**Excerpt to read**:
** START **

Maharashtra Shakti Bill 2020: Civil society denounce new provisions

Write letter to government raising objections to provisions like death penalty, punitive measures against survivors of sexual offenses


Around 28 organisations, six legal professionals, professors, social activists have written to the Chief Minister, Home Minister, Minister for Law and Judiciary and Minister for Women and Child Development, Maharashtra, raising objections to the Maharashtra Shakti Bill, 2020 and the Special Courts and Machinery for the Implementation of the Shakti Bill, 2020.

The proposed bill will be introduced in the 2-day winter session of Maharashtra Assembly beginning December 14. This draft Bill includes provisions for stern punishment – including a death penalty, life sentence, and hefty fines, for the perpetrators. It also recommends speedy trials and seeks to amend relevant sections of the Indian Penal Code, Criminal Procedure Code and the Protection of Children from Sexual Offences Act for the proposed law’s application in the state.

They have expressed their “shock” at the draconian legislation, in the name of curbing the widespread violence against women and girls. This memorandum states that some of the provisions are not only anti- women, but negate the very offence of rape. The effect of this Bill will completely deny women any hope of justice. Hence, the group has requested the ministers through this letter to not table the Bill till there is a larger consultation with activists, lawyers and academicians who are working on these issues.

They have also critiqued the Bill and have asked for extra time to send across a detailed version of it. The feminists have however, addressed some issues in the letter like the term consent, debate around death penalty, the judicial process, false cases and already existing laws.

** END **

**Aim 1**: In the article on the Maharashtra Shakti Bill, on what date does the winter session of the Maharashtra Assembly begin?
**Aim 2**: List every minister that the article on the Maharashtra Shakti Bill says the letter was addressed to.
**Aim 3**: Reproduce the passage from the article on the Maharashtra Shakti Bill, beginning at the words "Around 28 organisations, six" and stopping after "in the state.".
None of the material is needed for this work.

**Data excerpt**:

** START **

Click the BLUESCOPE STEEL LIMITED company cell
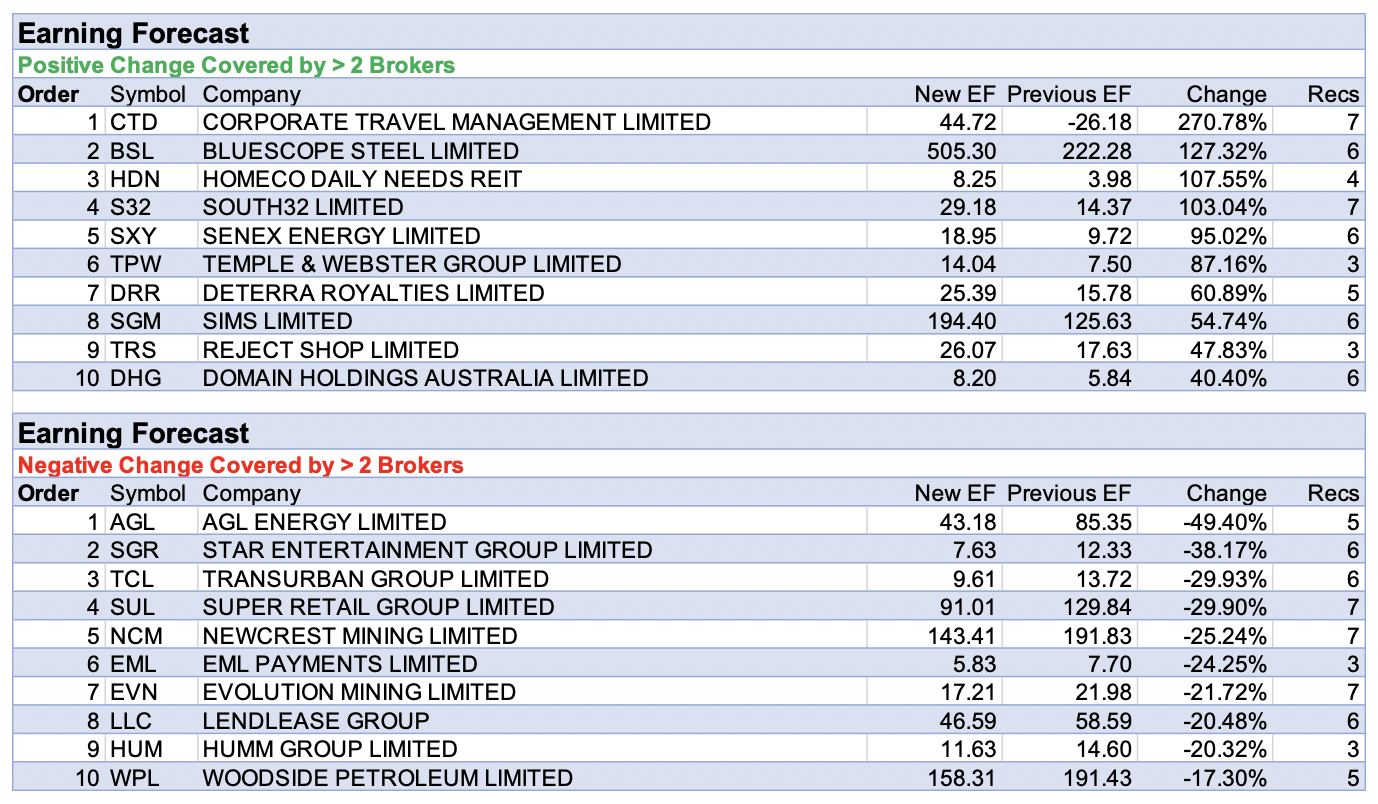pyautogui.click(x=361, y=151)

** END **

**Exercise response 1**: December 14.

**Exercise response 2**:
- Chief Minister
- Home Minister
- Minister for Law and Judiciary
- Minister for Women and Child Development

**Exercise response 3**:
Around 28 organisations, six legal professionals, professors, social activists have written to the Chief Minister, Home Minister, Minister for Law and Judiciary and Minister for Women and Child Development, Maharashtra, raising objections to the Maharashtra Shakti Bill, 2020 and the Special Courts and Machinery for the Implementation of the Shakti Bill, 2020.

The proposed bill will be introduced in the 2-day winter session of Maharashtra Assembly beginning December 14. This draft Bill includes provisions for stern punishment – including a death penalty, life sentence, and hefty fines, for the perpetrators. It also recommends speedy trials and seeks to amend relevant sections of the Indian Penal Code, Criminal Procedure Code and the Protection of Children from Sexual Offences Act for the proposed law’s application in the state.